Last Updated on 2024-09-30
This bot has been retired now Works in Progress are officially on Bluesky @worksinprogress.bsky.social
I enjoy reading Work in Progress, but each article is long (20 to 40 minutes reading) and I often forget about an issue once it’s published. Each issue has 6 or 7 articles.
So to help me keep up, I created a Bluesky bot to post a link and description of one of the 115 articles (at the time of writing) from the Work in Progress archive each week with a screenshot.
Bluesky bot: <! -- @wkipbot.bsky.social -->
I used rvest in R and the inspector tool in Firefox to get the CSS selectors to scrape all the articles.
This yielded a table with 115 articles from 17 issues (one issue a
special issue). The table wkip-articles-2024-09-28.csv has 10 columns
with one row for each article.
Rows: 115
Columns: 10
$ url <chr> "https://worksinprogress.co", "https://…
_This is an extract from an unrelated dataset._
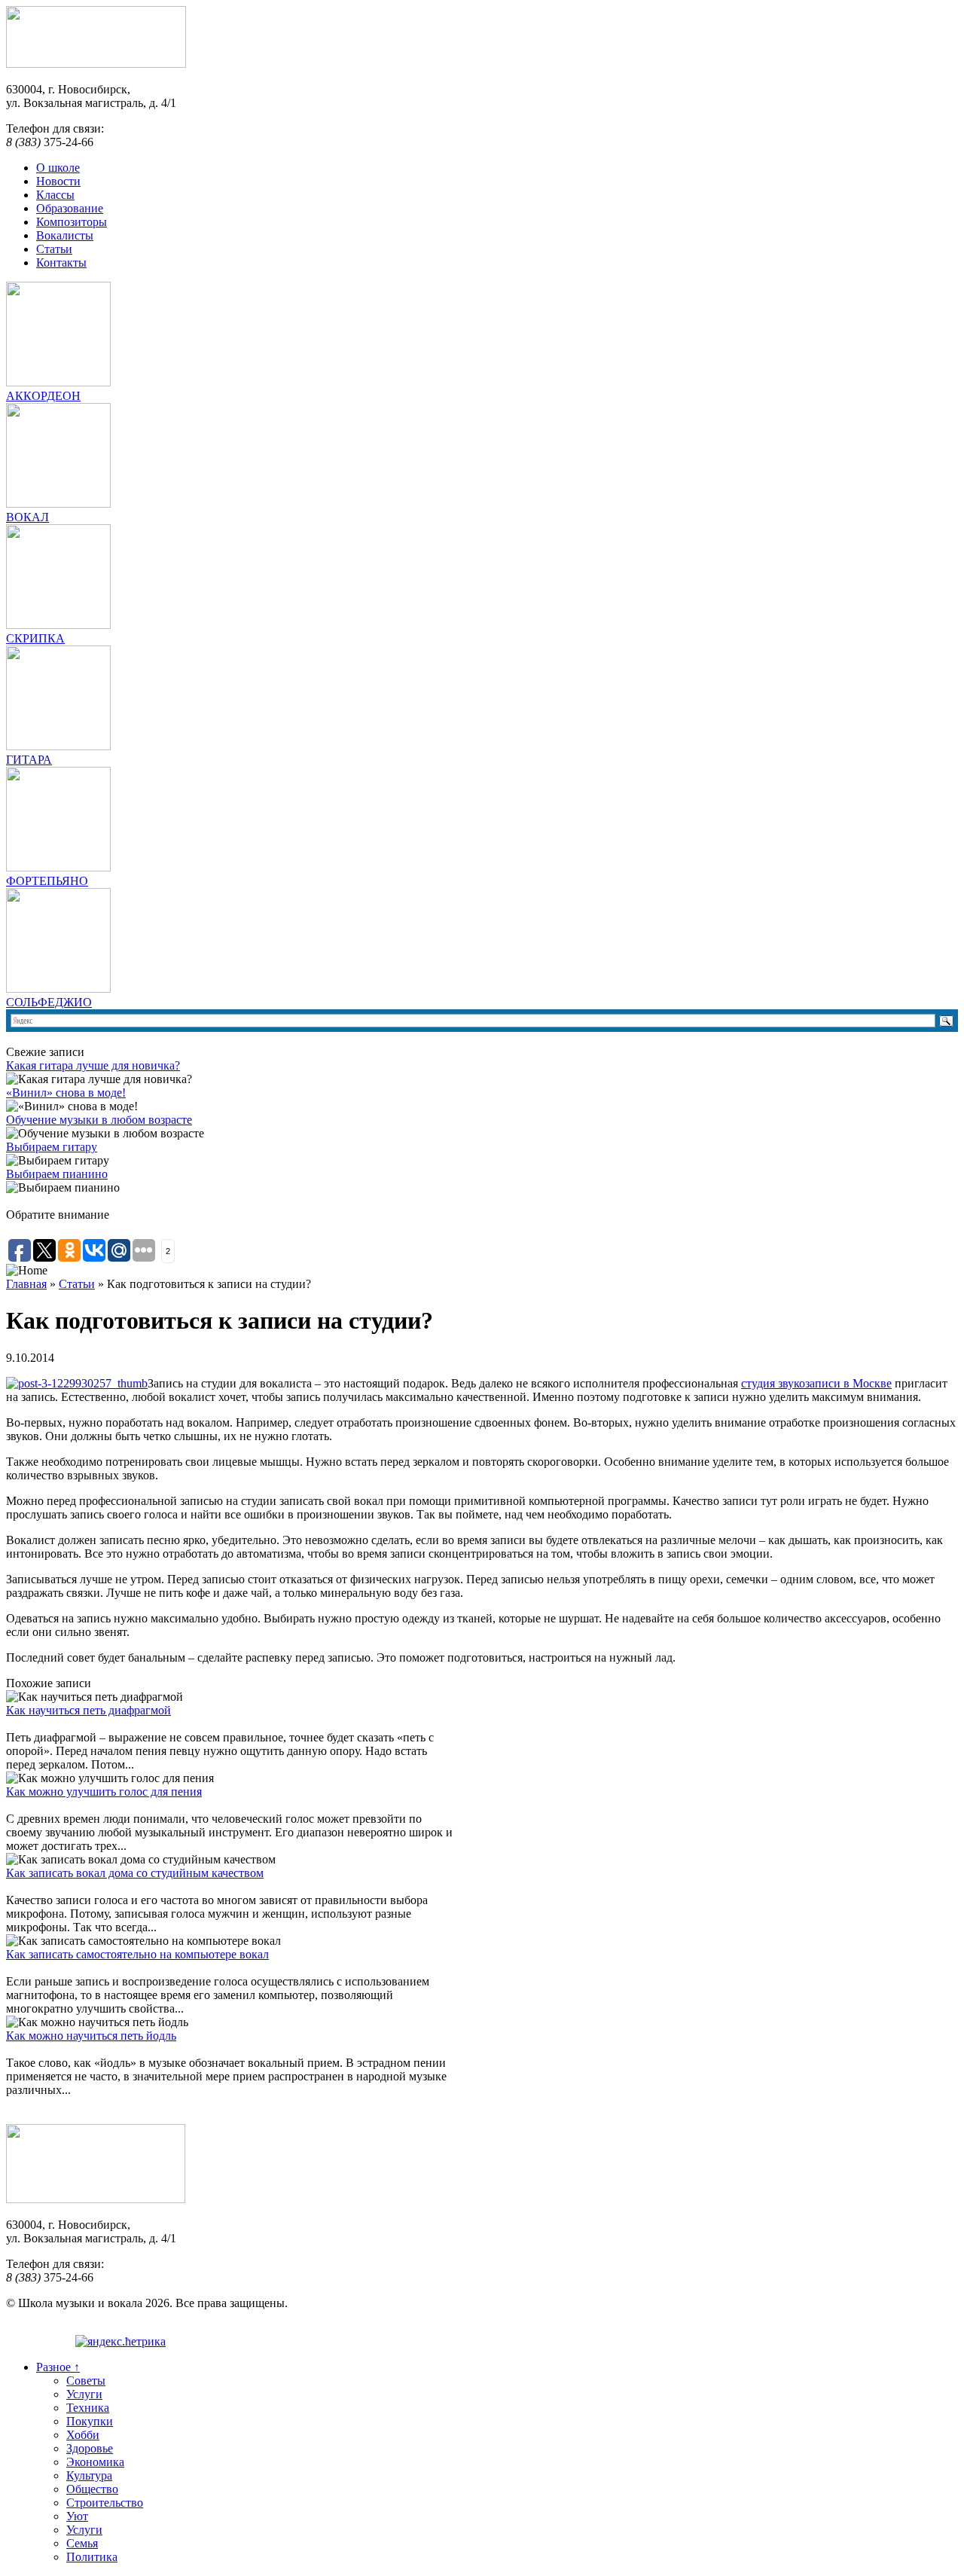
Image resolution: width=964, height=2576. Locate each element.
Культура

$ issue_num <chr> "issue-01", "issue-01", "issue-01", "is…
$ card_text <chr> "SpotlightIssue 01Epidemic disease and …
$ card_slug <chr> "issue/epidemic-disease-and-the-state/"…
$ title <chr> "Epidemic disease and the state", "Buil…
$ id <dbl> 16, 111, 112, 113, 114, 115, 15, 104, 1…
$ post_week <date> 2025-07-01, 2024-10-01, 2025-11-11, 20…
$ post_article_url <chr> "https://worksinprogress.co/issue/epide…
$ post_issue_url <chr> "https://worksinprogress.co/issue-01/",…
$ screen_shot_prefix <chr> "issue-01-1", "issue-01-2", "issue-01-3…The table is used for the posting bot for the text, alt-text and to
create the YAML for taking screenshots. I wanted to post one article a
week at random from the archive, so I created article id and date
post_week variable that was randomly assigned to each id.
I’ve added a get_post_uri_by_date() and repost() function to enable
reposting the article during the posting week.
The initial post is done with bsky.R and the reposts use the
bsky_tue.R and bsky_fri.R scripts with the associated Github Action
yml.
I used Simon Willison’s
shot-scraper to create
images for each article to use with the post using the
screen_shot_prefix in the articles table.
To do this I needed a YAML file for each issue to input to
shot-scraper, so with help from Claude I wrote some more R to create
the 17 YAML files.
Out of laziness, I ran a short bash script of the form:
for i in {1..16}; do shot-scraper multi issue-$i.yml --retina; done
on my computer to generate the the 115 screenshots.
See my Our World in Data bot and Literature bot for details of how the bot is set-up using R atrrr and Github Actions to post to Bluesky.
To post and repost, I’ve created a bot yml Github action with a cron
job for each Github Action: bot.yml, bot_tue.yml, bot_fri.yml.